Parce que c'est un thème qui m'est cher, j'ai l'habitude de lire sur l'état de notre monde. Réchauffement climatique, modes de consommation outranciers, modèle capitaliste désuet et inadéquat, disparition massive des espèces, pollution chimique, toutes ces problématiques n'ont plus de secret pour moi. Néanmoins, j'avais peu exploré la thématique des métaux rares, et pour cause, personne n'en parle. Alors, les découvertes furent nombreuses mais aussi terrifiantes. Sans être trop long ni trop complexe, cet essai offre un examen approfondi du sujet. Il part d'un état des lieux sur nos besoins en métaux rares qui sont absolument énormes puisqu'on les retrouve partout dans nos nouveaux modes de consommation, en lien avec le numérique, mais aussi avec la transformation verte de nos moyens de produire de l'énergie, ou encore de nous transporter. L'auteur enchaîne ensuite sur le paradoxe entre la rareté de ces métaux et les besoins croissants de l'humanité. A cela s'ajoutent les coûts environnementaux d'extraction qui sont irréels et en complète opposition avec le respect des biens naturels qui devient plus qu'urgent si l'on veut garder une planète à peu près habitable. Ainsi, nous produisons du vert avec des procédés qui polluent encore davantage que l'utilisation du pétrole. Guillaume PITRON finit de nous achever en évoquant les enjeux géopolitiques inhérents à la détention de ces métaux rares. Ainsi, celui qui les possède conserve une longueur d'avance certaine sur les autres pays, quitte à faire pression sur eux en contrôlant l'export de ces matières. Ainsi, la quasi totalité de ces ressources sont aujourd'hui détenues par la Chine, ce qui nous laisse dans un état de dépendance vis-à-vis de ce pays qui ne connaît aucune limite, encore moins environnementale (les métaux sont extraits dans des conditions épouvantables). Cela va même plus loin, puisque grâce à ses stocks impressionnants de métaux rares, elle a pu attirer le savoir-faire étranger en matière de numérique dans ses propres usines pour in fine s'emparer des méthodes de construction et proposer encore mieux à un marché toujours grandissant.
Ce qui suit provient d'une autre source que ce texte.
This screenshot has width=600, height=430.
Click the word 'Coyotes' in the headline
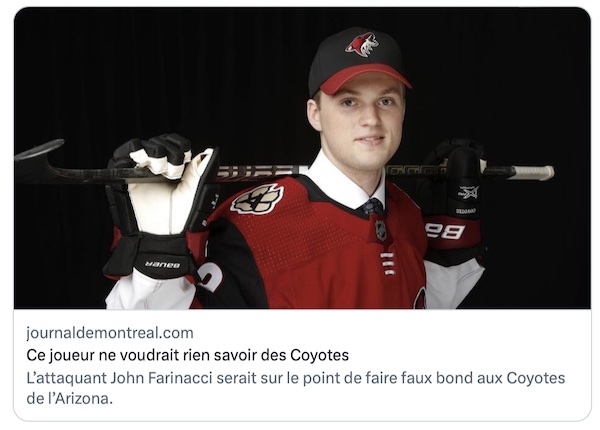[x=320, y=355]
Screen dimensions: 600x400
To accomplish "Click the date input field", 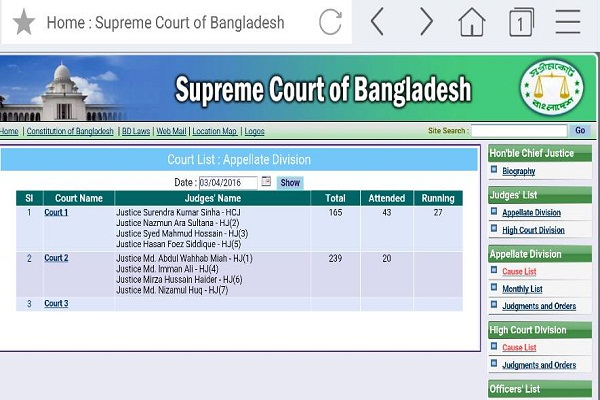I will 228,182.
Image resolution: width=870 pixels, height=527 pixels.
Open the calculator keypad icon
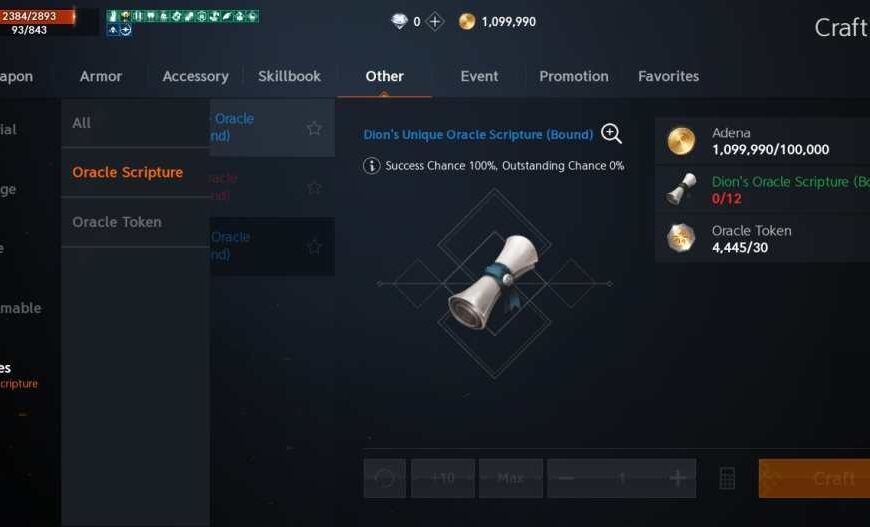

En lisant ce livre documentaire, j'ai évidemment été horrifiée par tout ce qui y est raconté. Mais je crois que ce qui m'a mise le plus en colère est le silence qui est fait autour de l'importance de ces métaux. Tout notre avenir repose sur quelques grammes de ces ressources providentielles et personne n'est au courant, tout le monde se jette à corps perdu dans des solutions qui nous donnent bonne conscience : rouler dans une voiture électrique, envoyer des mails plutôt que des lettres pour faire des économies de papier, télétravailler pour pouvoir jardiner quelques pieds de tomates. Autant d'actes, qui, s'ils donnent l'illusion de bâtir jour après jour un monde meilleur, nous précipitent encore plus vite vers un monde privé de sa biodiversité et quasi-irrespirable. Je suis en colère devant le fait que les décisions soient prises par une poignée d'individus qui ne prennent même pas la peine de présenter les enjeux de ces mêmes décisions. Il faut consommer des voitures électriques, cela nous sauvera, mais sait-on au moins avec quoi et comment ces voitures sont fabriquées ? Nous laisse t-on le choix (éclairé) de nous opposer à ces décisions qui sont enrobées de jolies mots et de pubs obéissant aux règles du green-washing ? Au-delà de cette opacité de l'information et du manque de consultation citoyenne, je suis toujours aussi atterrée devant la capacité de l'Homme à se mentir à lui-même et à s'entêter dans des procédés qui ne sont pas viables, tout ça pour produire toujours plus et s'offrir un confort qui devient inutile. La promesse d'un monde d'après... Peut-être pire que celui du monde d'avant.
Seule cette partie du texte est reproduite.